Holly Golightly is actually a complex and sophisticated character in the guise of a neurotic and ditzy young woman.  That Audrey Hepburn can carry it off speaks volumes for her often understated acting capabilities, hinting at the dark side of her life while keeping up a monologue about her airs and graces.  Maybe she was the thinking man’s Monroe, elegant, oozing charm, but with a multi-faceted personality that went deeper than usually required in her movies.

George Peppard‘s Paul Varjak is himself a prostitute of sorts, a “kept” man who does the bidding of a rich older woman, thereby a counterpoint to Hepburn’s good time Golightly. The movie makes no moral judgements of either, though arguably it should be harsher on Peppard, rather than emphasising his matinée idol good looks.

For all of the showbiz razzamatazz on display here, the plot consists largely of a gradual unpeeling of the layers of Golightly’s persona via grand satire on a 60s “with it” party, her departure and the eventual, inevitable loving reunion with Varjak (and the cat) in pouring rain.  It is almost by the by, and deliberately so.  Some layers remain hidden because Edwards wanted, in the final analysis, to send his audience home with warm smiles plastered on their collective faces.

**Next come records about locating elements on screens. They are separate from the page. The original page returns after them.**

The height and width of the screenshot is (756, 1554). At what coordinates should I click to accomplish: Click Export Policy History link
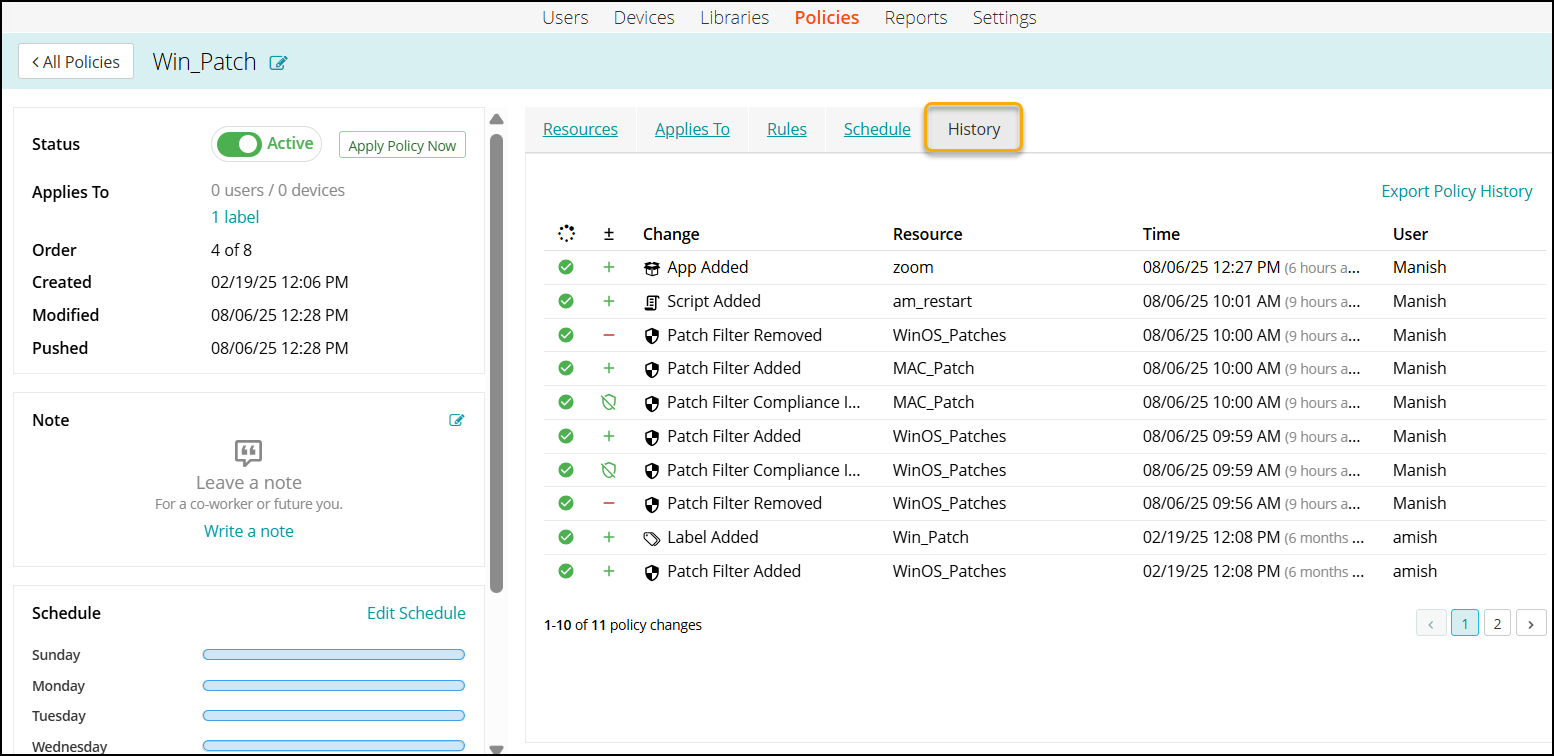1456,191
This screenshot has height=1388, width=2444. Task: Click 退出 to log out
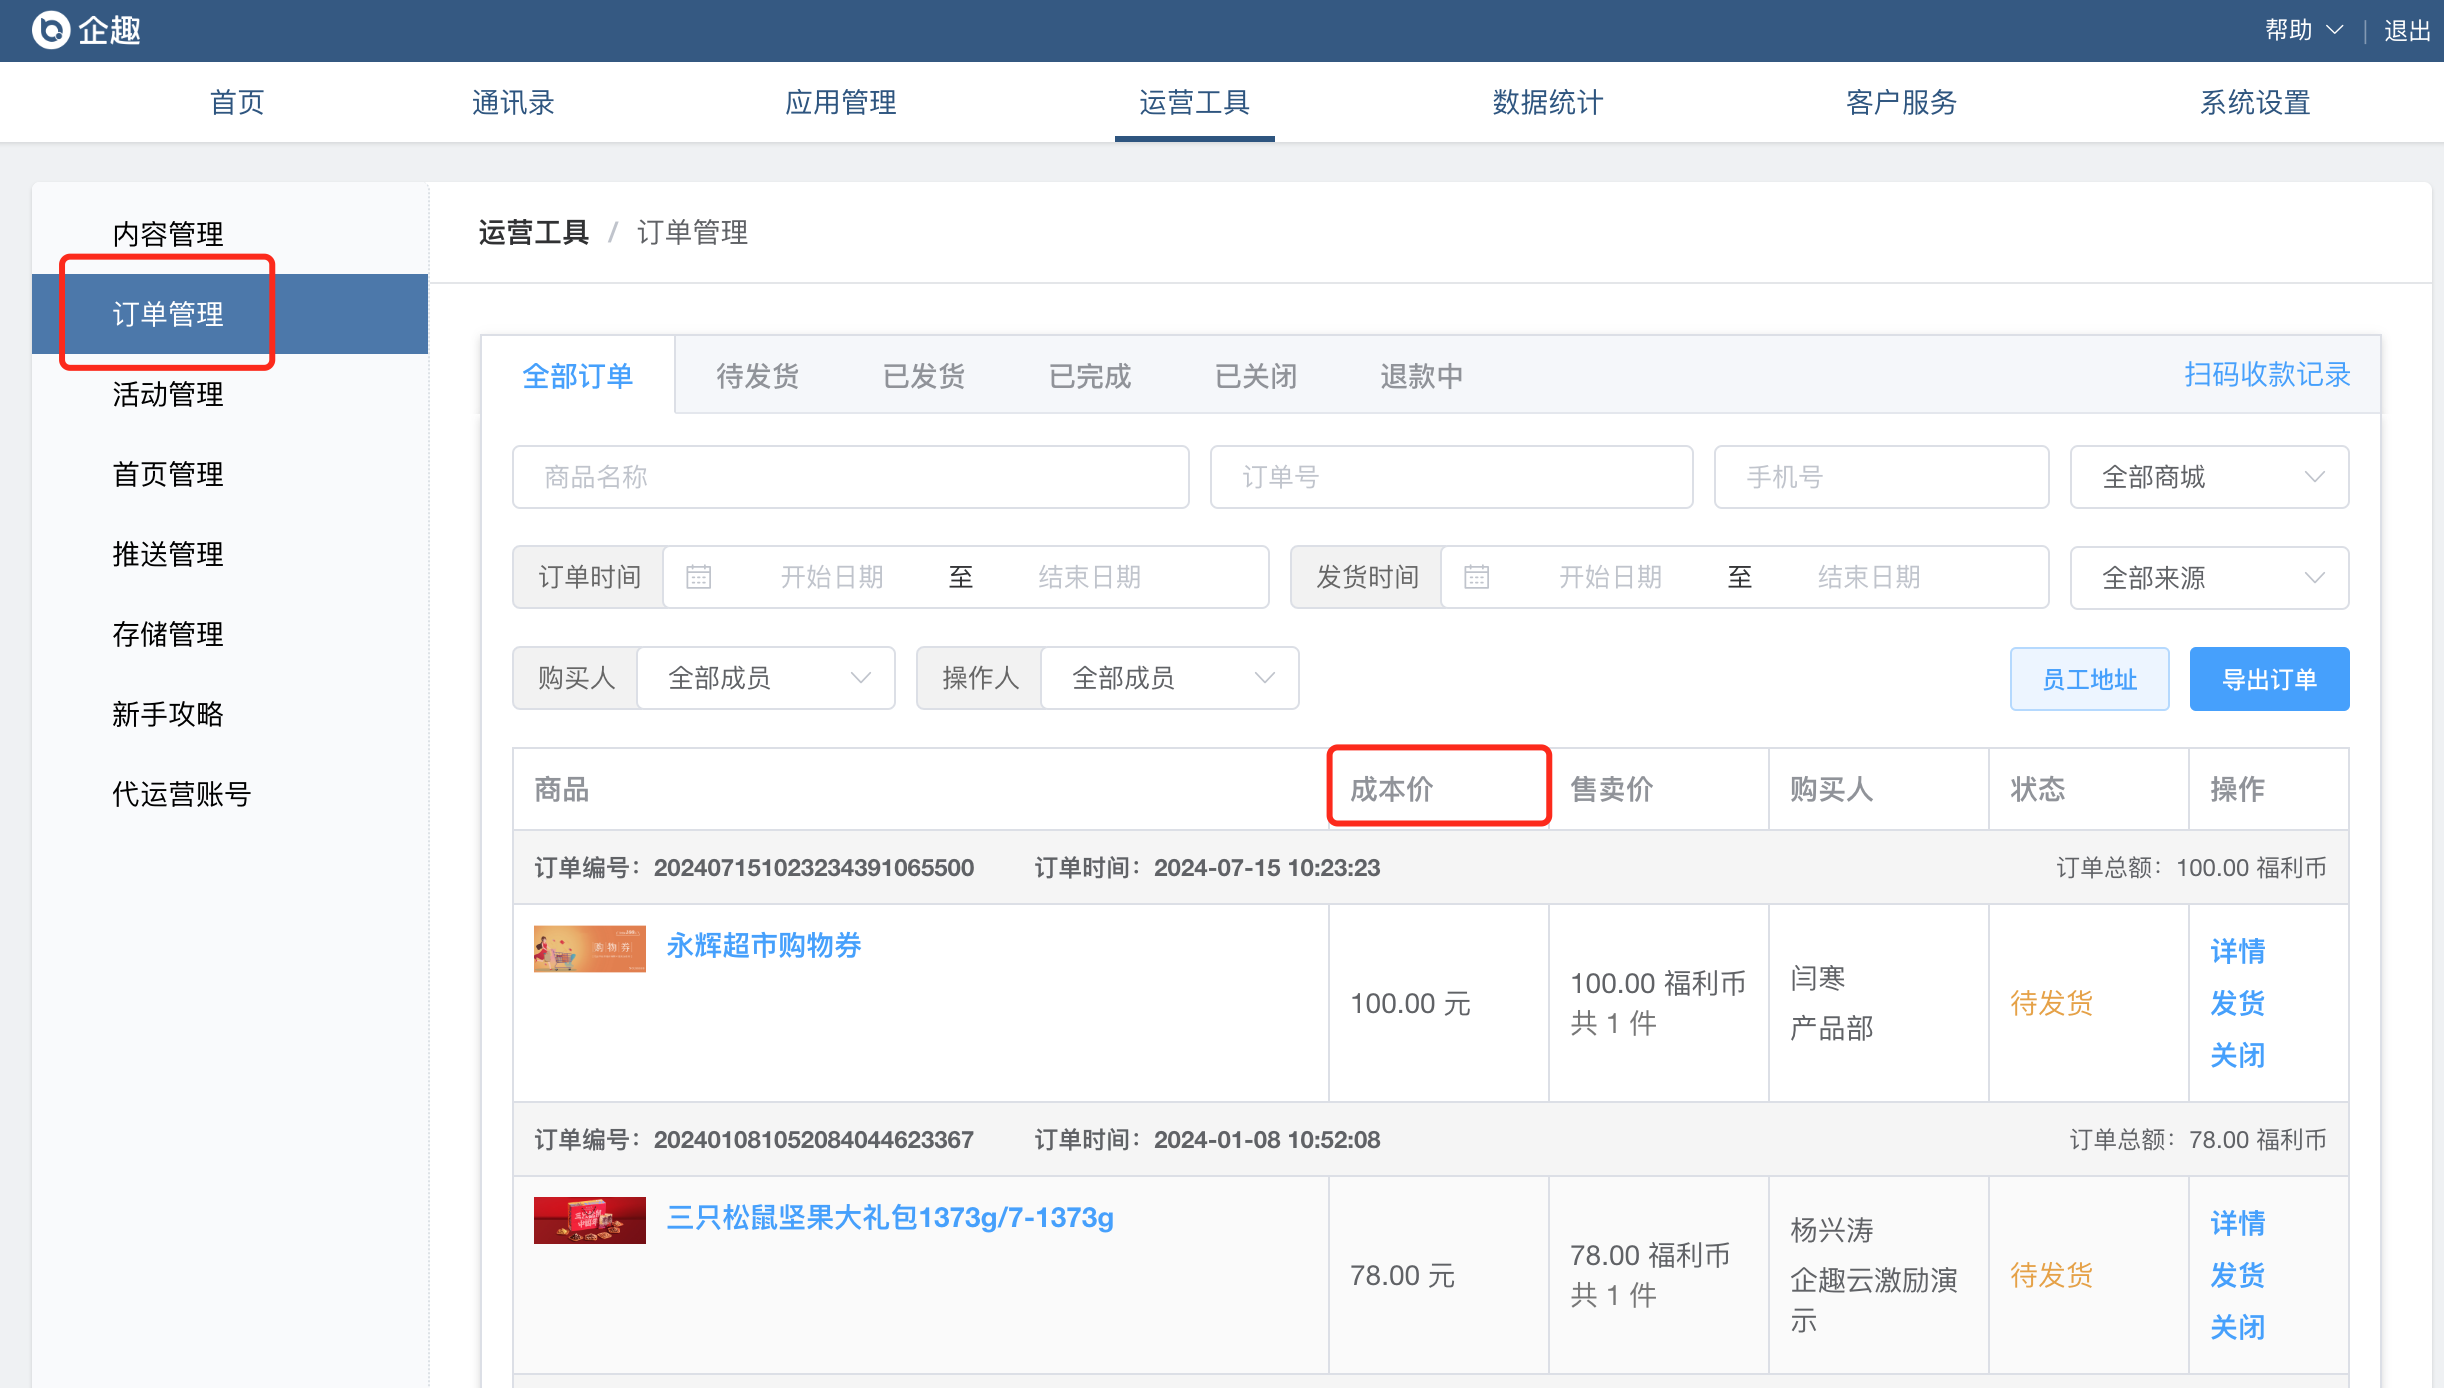point(2407,30)
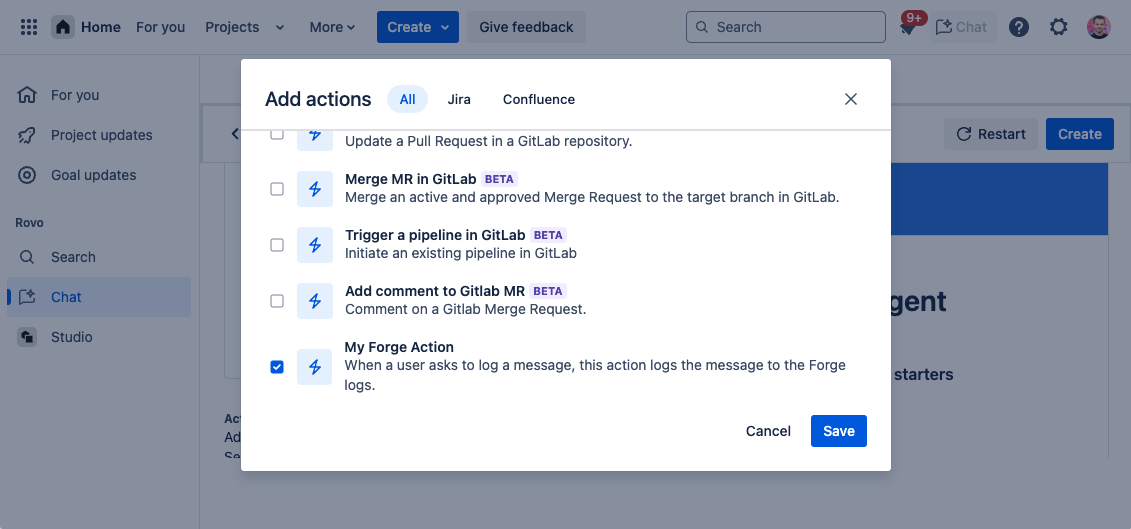Viewport: 1131px width, 529px height.
Task: Open the Create dropdown in the top navigation
Action: coord(418,27)
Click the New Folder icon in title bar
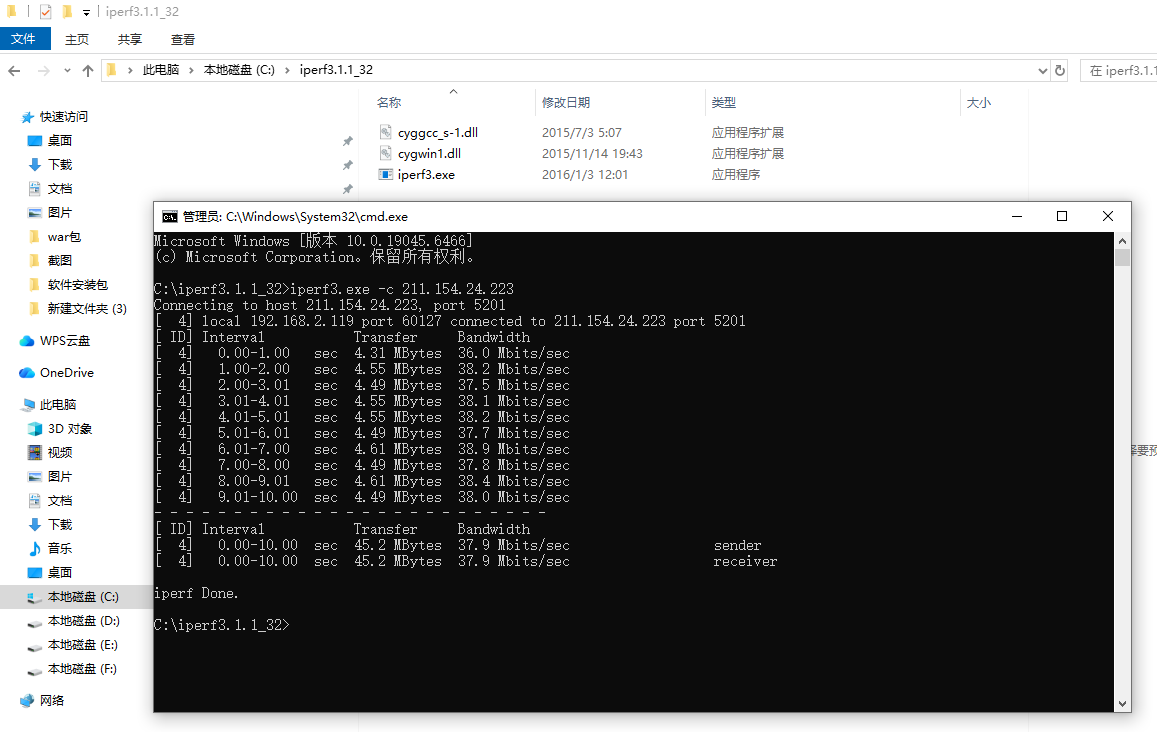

For the audience the reunion is a heartwarming moment, and for a while at least the subtleties of Capote’s text go by the board: Breakfast at Tiffany’s lite, maybe, but still as charismatic for all of that.  Perhaps with our enhanced sensibilities the sensitivity of the subject matter has long gone too, so we can simply enjoy it at face value… which is probably no bad thing.